Hot, crisp garlic gnocchi, ice-cold cucumber, tomato and radishes.
Cook 500g of gnocchi in deep, generously salted boiling water until the dumplings float to the surface – a matter of 2 or 3 minutes. Drain the gnocchi, tip into a bowl and trickle with a little olive oil.
Peel, seed and dice 250g of cucumber, then put it in a bowl. Dice 400g of assorted tomatoes, then add them to the cucumber. Thinly slice 8 radishes and finely dice 4 spring onions or one of the larger salad onions. Finely chop a small handful of parsley leaves, then toss everything together and chill.

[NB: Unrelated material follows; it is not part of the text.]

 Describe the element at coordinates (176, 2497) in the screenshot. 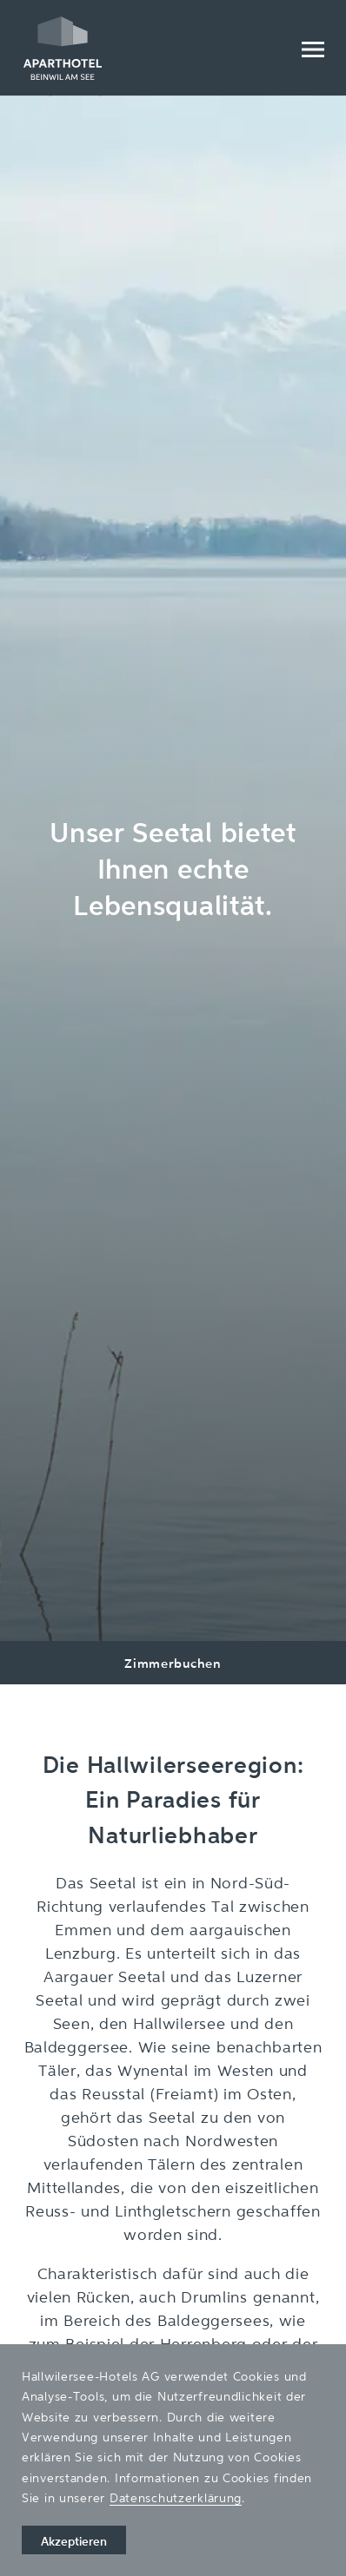

I see `Datenschutzerklärung` at that location.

Peel and finely slice 2 cloves of garlic. In a shallow pan that doesn’t stick, heat 4 tbsp of olive oil. Add the garlic and the drained gnocchi, then cook over a moderate heat for about 10 minutes until they are golden and crisp. (Turning them occasionally, rather than continually will help them to form a good crisp crust.) The garlic should be a walnut brown in colour. Transfer the gnocchi to a serving dish, then add the diced tomatoes, radishes, onion and parsley, and toss gently together. Serves 2-3
To prevent the cooked gnocchi sticking together after draining, toss them in a bowl with a glug of olive oil. It will keep the dumplings separate.
The contrast between the gnocchi and the salad ingredients is essential here. The dumplings should be really crisp and hot, the chopped salad cold and fresh.
Should you want a dressing with this, a few glugs of olive oil should suffice, but you could try a mixture of olive oil, red wine vinegar, chopped basil and parsley – a simplified salsa verde. You could add a few capers or some chopped gherkins.